Many factors affect your cholesterol levels. Some, like genes and age, can’t be helped, but others, such as diet and weight, are decidedly in your control. "Research shows that certain dietary strategies can lower harmful LDL cholesterol by as much as 20 to 30 percent," says Wahida Karmally, DrPH, RD, director of nutrition at Columbia University. More positive news: Today’s cholesterol-control strategy is a far cry from the restrictive regimens of yesteryear. Now the focus is more on what you can eat than what you can’t.
What it does: Cholesterol is a vital nutrient your body needs the same way it requires calcium for strong bones. Your liver produces between 800 and 1,500 milligrams (mg) of cholesterol per day―about three to five times the amount you’d ideally obtain from food. "Cholesterol is a good thing," says Richard A. Stein, MD, director of Urban Community Cardiology at New York University School of Medicine. "You use it to make bile, some hormones, and the membranes that line your cells. But you want to have enough to meet your body’s needs, not so much that it builds up in your arteries."
Types of cholesterol: While you’ve heard of "good" and "bad" cholesterol, those terms are misnomers. The way cholesterol travels in your body is what makes it "good" or "bad."

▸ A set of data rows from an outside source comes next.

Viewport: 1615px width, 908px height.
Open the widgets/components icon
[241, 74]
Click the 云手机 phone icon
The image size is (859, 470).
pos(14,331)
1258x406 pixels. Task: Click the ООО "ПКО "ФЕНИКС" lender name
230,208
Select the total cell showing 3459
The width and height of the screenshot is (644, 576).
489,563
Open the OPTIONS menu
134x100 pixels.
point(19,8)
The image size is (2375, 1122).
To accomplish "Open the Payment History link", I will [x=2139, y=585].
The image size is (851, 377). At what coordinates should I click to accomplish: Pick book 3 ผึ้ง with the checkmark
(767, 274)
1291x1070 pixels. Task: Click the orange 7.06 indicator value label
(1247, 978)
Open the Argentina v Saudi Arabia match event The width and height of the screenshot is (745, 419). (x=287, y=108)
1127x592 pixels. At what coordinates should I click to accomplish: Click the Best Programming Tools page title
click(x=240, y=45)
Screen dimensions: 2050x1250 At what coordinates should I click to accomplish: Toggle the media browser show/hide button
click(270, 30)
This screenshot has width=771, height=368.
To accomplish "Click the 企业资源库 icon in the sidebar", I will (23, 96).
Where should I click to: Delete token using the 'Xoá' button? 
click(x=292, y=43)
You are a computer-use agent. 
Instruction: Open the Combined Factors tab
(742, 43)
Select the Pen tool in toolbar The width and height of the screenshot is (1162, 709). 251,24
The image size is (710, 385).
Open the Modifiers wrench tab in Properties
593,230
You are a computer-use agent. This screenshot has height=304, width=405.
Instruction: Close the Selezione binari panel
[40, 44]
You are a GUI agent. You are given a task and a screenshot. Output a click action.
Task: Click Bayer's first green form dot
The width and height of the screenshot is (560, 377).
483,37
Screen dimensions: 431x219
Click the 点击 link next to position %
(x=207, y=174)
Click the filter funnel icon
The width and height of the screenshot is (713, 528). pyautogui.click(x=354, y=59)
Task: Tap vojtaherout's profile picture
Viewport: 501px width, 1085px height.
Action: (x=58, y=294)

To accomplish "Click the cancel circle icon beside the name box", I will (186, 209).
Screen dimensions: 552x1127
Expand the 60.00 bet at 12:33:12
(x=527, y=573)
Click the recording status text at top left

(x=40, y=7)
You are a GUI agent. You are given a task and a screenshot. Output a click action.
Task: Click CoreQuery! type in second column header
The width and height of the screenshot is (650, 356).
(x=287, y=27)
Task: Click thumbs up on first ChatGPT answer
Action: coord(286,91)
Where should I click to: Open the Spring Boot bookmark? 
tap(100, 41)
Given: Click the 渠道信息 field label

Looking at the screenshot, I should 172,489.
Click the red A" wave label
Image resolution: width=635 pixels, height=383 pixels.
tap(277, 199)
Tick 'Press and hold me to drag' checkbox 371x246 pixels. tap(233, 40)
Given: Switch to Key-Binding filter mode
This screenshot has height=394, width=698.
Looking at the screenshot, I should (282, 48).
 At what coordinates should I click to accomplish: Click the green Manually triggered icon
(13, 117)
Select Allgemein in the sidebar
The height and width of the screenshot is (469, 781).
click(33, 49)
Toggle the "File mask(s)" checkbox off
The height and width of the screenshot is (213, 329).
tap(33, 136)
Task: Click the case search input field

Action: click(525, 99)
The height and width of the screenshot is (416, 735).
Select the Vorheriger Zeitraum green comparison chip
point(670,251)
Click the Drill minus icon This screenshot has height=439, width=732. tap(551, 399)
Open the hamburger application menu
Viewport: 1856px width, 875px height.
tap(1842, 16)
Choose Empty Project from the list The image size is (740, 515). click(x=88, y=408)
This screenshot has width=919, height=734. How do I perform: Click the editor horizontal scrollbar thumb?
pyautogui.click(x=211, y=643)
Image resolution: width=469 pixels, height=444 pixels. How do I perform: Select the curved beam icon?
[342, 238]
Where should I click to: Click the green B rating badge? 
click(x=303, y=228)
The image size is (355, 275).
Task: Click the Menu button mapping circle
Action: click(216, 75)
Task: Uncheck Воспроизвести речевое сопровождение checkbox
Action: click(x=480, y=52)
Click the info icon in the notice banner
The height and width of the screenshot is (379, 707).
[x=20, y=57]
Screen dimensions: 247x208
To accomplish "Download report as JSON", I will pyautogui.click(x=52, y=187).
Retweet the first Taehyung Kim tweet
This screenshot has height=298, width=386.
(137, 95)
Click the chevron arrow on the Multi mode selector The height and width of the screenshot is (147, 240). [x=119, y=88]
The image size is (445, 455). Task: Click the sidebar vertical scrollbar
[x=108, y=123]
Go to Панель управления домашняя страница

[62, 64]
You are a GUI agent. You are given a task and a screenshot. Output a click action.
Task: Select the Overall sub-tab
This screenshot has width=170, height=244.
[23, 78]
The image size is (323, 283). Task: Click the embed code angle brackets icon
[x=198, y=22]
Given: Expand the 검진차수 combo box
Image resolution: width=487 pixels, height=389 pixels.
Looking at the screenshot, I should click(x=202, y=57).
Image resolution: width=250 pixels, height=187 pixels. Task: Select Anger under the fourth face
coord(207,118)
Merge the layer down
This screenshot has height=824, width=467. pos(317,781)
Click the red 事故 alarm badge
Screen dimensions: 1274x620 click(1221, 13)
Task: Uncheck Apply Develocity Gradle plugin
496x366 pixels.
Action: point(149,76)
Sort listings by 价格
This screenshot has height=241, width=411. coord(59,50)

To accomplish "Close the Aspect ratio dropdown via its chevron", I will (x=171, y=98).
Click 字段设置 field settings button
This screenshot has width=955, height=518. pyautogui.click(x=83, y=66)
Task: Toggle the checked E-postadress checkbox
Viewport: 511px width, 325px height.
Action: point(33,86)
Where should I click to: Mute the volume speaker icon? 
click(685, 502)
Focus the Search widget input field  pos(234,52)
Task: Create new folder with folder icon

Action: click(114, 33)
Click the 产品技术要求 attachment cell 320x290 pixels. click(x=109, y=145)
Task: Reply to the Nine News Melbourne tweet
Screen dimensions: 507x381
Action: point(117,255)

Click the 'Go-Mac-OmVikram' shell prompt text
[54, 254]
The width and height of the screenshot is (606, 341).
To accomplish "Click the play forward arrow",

Cholesterol is carried by lipoproteins, packages of fats that circulate in your bloodstream, delivering cholesterol to cells in need. High-density lipoprotein (HDL) sweeps through your bloodstream, soaking up unused cholesterol and delivering it to your body’s cholesterol-control center―the liver, where it’s recycled from your body. Low-density lipoprotein (LDL) roams the bloodstream and deposits cholesterol where it’s needed, and sometimes where it’s not, like the walls of your arteries. There it can build up as plaque, narrowing arteries and reducing blood flow, raising risk of stroke or heart disease. When health experts talk about lowering cholesterol, they’re not referring to total cholesterol. They mean LDL.